BARTON COUNTY — At the state Kansas Department of Parks, Wildlife and Tourism commission meeting held Thursday at the Kansas Wetlands Education Center, Manuel Torres, Region 3 Public Lands supervisor, presented recommendations for new signs at Cheyenne Bottoms.
The proposal included entrance signs, interpretive signs and directional signs. They also recommended pullouts, or highway improvements near the Kansas Wetlands Education Center to safely slow down and exit Highway 156.
Although there are currently two entrance signs, “we need something more eye catching,” said Torres. “To tell the story of Cheyenne Bottoms of one of the world’s most important wetlands,” interpretive signs are needed. Colors such as brown and gold will be used to tie into the Wetlands and Wildlife Scenic Byway.
The directional signs will explain navigation through the Bottoms. Also, pulloff signs are needed.
Although the plan has not yet been funded, Torres is optimistic that it will happen. “How can we get money flowing through surrounding communities?” Torres asked.
Having more tourists find Cheyenne Bottoms and KWEC would benefit the surrounding communities and KDPWT, he said.
Torres was part of a committee consisting of Cris Collier, Karl Grover, Christina Hayes, Kelli Hilliard, Robert Penner and Curtis Wolf.
Great Bend resident Dr. Roger Marshall was recently named a commissioner to the board.
“It’s a great chance to give back,” said Dr. Marshall. “I love the outdoors. I grew up hunting, fishing and boating.
“Eco-tourism is great,” he said. “I’ve got my ear to the ground for Great Bend.”
The commission also heard a report on feral swine control in Kansas by Curran Salter, USDA wildlife biologist.
“The feral swine population is rising exponentially,” Salter said. “In 2004, there were feral swine in 45 states. The expansion is due to illegal dislocation by humans. They are intentionally released for sport hunting.”
“Hunting has never been shown to be adequate population control,” said Salter. The swine spread pseudorabies and swine brucellosis to domestic livestock, can quickly cause huge amounts of agricultural damage as well as to ground nesting birds.
“Feral pigs are highly adaptive,” said Salter. “There is no environment in which they cannot exist and thrive.”
Since 2006, close to 3,000 pigs have been killed.
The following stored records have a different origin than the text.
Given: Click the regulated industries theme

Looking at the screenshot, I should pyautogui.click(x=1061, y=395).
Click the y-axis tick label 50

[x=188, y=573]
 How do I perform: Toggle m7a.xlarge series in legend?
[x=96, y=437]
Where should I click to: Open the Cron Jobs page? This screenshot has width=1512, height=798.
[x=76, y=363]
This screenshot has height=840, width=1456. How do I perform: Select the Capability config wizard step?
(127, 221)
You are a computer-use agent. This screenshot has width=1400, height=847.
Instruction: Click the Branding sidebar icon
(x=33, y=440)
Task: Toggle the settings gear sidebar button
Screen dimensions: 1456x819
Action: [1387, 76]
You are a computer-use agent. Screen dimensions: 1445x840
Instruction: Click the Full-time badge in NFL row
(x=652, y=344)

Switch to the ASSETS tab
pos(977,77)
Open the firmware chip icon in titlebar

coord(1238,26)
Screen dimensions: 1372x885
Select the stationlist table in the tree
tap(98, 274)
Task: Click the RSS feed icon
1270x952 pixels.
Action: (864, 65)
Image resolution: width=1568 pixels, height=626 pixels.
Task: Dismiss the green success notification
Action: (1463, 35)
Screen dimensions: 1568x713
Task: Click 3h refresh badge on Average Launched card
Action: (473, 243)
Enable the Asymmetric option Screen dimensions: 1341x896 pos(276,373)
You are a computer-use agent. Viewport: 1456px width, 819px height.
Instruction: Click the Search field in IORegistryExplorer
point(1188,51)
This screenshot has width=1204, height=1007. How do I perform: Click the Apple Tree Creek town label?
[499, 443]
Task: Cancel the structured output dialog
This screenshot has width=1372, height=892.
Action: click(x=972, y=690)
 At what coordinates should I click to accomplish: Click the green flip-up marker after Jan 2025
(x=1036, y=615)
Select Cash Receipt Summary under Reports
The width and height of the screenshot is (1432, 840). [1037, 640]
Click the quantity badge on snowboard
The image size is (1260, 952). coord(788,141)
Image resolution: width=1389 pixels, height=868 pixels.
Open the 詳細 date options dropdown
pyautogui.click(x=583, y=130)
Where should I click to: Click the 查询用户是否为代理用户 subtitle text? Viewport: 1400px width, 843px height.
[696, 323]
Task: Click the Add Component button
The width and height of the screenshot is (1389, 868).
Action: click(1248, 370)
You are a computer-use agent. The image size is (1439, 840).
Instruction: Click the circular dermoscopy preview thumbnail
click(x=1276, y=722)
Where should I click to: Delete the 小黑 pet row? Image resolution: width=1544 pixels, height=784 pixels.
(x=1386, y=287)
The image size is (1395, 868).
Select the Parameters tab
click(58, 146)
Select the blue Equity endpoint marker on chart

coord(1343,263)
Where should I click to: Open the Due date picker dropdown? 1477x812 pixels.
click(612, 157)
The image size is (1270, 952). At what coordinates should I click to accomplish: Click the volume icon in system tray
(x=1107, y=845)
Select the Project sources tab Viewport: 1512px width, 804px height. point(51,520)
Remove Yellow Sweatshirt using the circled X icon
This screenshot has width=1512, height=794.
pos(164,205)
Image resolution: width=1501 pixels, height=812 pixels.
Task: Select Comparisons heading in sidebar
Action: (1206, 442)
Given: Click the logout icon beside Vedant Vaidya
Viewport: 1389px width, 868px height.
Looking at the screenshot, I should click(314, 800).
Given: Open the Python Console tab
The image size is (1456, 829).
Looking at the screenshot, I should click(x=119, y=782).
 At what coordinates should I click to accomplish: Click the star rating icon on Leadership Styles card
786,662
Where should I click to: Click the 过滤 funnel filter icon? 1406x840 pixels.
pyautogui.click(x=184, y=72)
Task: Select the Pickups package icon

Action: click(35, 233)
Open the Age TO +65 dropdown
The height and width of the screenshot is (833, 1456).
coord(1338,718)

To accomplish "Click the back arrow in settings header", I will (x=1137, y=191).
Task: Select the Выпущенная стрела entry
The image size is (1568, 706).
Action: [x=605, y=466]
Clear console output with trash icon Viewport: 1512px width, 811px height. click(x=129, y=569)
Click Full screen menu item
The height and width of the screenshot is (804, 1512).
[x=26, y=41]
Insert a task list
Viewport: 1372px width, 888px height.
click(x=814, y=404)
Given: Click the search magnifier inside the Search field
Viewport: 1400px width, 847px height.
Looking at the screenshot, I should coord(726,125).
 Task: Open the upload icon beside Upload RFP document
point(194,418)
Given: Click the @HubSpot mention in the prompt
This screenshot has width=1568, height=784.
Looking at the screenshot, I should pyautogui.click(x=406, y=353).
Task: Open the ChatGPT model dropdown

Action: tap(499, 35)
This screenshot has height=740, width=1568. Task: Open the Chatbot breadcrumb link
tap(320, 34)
“Kansas is the only state not to just control but to eradicate pigs from a large area,” he said. “We’re miles and miles ahead of other states.”
It is against the law to import feral pigs.
“We need to make the laws stronger,” said Salter. “We need to strictly enforce the laws.”
He guesses that there are less than 1,000 feral pigs left in the state. “We need continued maintenance,” the biologist said.
The meeting lasted a full day, with a tour of Cheyenne Bottoms at 9 a.m., department reports at 1:30 p.m., and public hearing concerning falconry permits beginning at 7 p.m. The commission meets six times per year.